The airway inflammation in COPD is not very responsive to corticosteroids. As such, only high dose inhaled steroids are beneficial in advanced COPD with frequent exacerbations; should not be used in early/mild cases. There is no proof that they slow disease progression. 

3 Proper Usage

If you are about to start Alvesco, speak with your doctor about what you need to know. Inhaled steroids suppress bronchial inflammation, increase peak expiratory flow rate, reduce need for rescue beta-2 agonist inhalations and prevent episodes of acute asthma. However, they have no role during an attack or in status asthmaticus. 

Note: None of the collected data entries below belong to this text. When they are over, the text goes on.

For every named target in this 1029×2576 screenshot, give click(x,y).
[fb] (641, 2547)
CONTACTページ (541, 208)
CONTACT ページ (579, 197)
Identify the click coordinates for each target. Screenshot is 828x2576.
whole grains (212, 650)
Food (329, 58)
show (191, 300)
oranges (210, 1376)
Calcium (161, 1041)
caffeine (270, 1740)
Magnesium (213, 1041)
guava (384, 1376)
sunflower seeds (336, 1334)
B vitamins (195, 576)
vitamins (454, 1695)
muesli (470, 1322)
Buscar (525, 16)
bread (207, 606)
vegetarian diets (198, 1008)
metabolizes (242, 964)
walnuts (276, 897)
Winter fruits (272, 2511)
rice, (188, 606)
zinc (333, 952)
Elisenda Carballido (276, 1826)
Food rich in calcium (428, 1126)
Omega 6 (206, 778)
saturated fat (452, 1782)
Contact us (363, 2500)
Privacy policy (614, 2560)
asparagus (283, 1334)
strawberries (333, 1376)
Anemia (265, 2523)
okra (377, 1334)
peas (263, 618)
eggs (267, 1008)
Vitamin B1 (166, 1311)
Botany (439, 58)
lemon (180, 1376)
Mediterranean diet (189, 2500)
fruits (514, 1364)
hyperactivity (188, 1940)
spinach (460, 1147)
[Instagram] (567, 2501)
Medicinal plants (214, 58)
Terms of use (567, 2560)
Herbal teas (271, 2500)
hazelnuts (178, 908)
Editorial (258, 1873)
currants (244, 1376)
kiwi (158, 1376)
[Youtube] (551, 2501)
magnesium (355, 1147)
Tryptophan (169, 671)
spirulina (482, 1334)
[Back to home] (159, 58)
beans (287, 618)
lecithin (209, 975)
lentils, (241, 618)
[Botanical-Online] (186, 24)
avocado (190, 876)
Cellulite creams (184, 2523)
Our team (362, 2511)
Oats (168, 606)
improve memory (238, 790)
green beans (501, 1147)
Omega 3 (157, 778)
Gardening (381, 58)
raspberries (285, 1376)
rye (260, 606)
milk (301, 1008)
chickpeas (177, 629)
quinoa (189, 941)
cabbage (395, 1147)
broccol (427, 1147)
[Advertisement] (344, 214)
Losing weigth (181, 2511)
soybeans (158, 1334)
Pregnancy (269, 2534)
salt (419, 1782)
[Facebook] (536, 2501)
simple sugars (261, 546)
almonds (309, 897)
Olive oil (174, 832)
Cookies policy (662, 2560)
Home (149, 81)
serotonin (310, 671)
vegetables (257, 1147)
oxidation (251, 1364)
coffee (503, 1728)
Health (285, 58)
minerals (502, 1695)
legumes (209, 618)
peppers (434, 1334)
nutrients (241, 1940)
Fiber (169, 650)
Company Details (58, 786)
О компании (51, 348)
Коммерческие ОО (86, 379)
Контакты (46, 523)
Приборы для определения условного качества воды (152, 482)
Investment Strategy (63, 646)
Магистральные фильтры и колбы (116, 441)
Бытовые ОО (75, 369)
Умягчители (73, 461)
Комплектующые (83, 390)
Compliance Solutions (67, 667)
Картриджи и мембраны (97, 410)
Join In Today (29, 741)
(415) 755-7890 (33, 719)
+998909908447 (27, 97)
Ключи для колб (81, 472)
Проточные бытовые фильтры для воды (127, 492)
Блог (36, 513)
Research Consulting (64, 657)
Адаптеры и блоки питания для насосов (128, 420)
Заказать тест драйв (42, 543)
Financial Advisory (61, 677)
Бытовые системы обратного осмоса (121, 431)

Peak effect is seen after 4–7 days of instituting inhaled steroids and benefit persists for a week after discontinuation. They can be started in patients who in the past have required oral steroids as well as in those with no such history. 

Patients who are to be switched over from oral steroid should receive inhaled steroid in addition for 1–2 weeks before oral steroid is tapered, otherwise steroid withdrawal may manifest (precipitation of asthma, muscular pain, lassitude, depression, hypotension). 

This confirms lack of systemic activity of inhaled steroids (at doses <600 microgram/day). Long-term experience has shown that efficacy of inhaled steroids is seldom needed. 

Short courses of oral steroids may be added during periods of exacerbation. Some patients who remain well controlled for long periods can even stop inhaled steroids without worsening of asthma.

In order to combat asthma, adults should start with 100-200 mcg once daily, preferably in the evening from a metered-dose inhaler. The dose can be reduced to 80 mcg once daily for maintenance.

4 Precautions To Take

In using Alvesco, you must be careful and take some precautions as advised by your doctor.

Choosing an appropriate drug is the most important matter in order to treat a disease effectively. This decision is recommended to be taken by a health professional with your active participation. 

The risk: benefit ratio should be considered before starting a drug therapy. If you have had any allergic reactions to any medicine then you must inform your doctor about that. 

You should visit your doctor routinely to make sure this drug is working properly or not. You should take this medicine exactly as directed by your doctor. Never try to increase either the frequency of drug administration or the dosage of the drug. 

You will make yourself more prone to infections. Some important measures should be taken if you feel any discomfort following this drug therapy. You are advised not to stop taking the drug abruptly. 

Monitor height of children and adolescents on long-term treatment with inhaled corticosteroids. If growth is hampered, it is recommended to discontinue the therapy. Ciclesonide is not given for status asthmaticus or severe acute asthma where intensive measures are needed.  

Some drug interactions are noticed when ciclsonide is used concurrently with ketoconazole, itraconazole, ritonavir and nelfinavir. 

Animal reproduction studies have shown an adverse effect on the fetus and there are no adequate and well-controlled studies in humans, but potential benefits may warrant use of the drug in pregnant women despite potential risks.

5 Potential Side Effects

Alvesco comes with few or more unwanted adverse effects. Ciclosonide is also responsible for some potential side effects such as hoarseness of voice, dysphonia, sore throat, asymptomatic, or symptomatic oropharyngeal candidiasis etc. 

These effects are considered as the most common side effects. The use of a spacer, gargling after every dose to wash off the drug deposited on oral and pharyngeal mucosa helps one to get rid of those undesirable effects. 

In addition, topical nystatin or clotrimazole is prescribed for prevention of such hazards, and for treatment also. There is no evidence of mucosal damage or increased incidence of chest infections even after long-term therapy.

Long-term inhaled glucocorticoids only at doses >600 microgram/day may cause some systemic side effects like mood changes, osteoporosis, growth retardation in children, bruising, petechiae, hyperglycaemia, and pituitary-adrenal suppression. There are several reports of adrenal crisis, especially in children and during stress of an infection.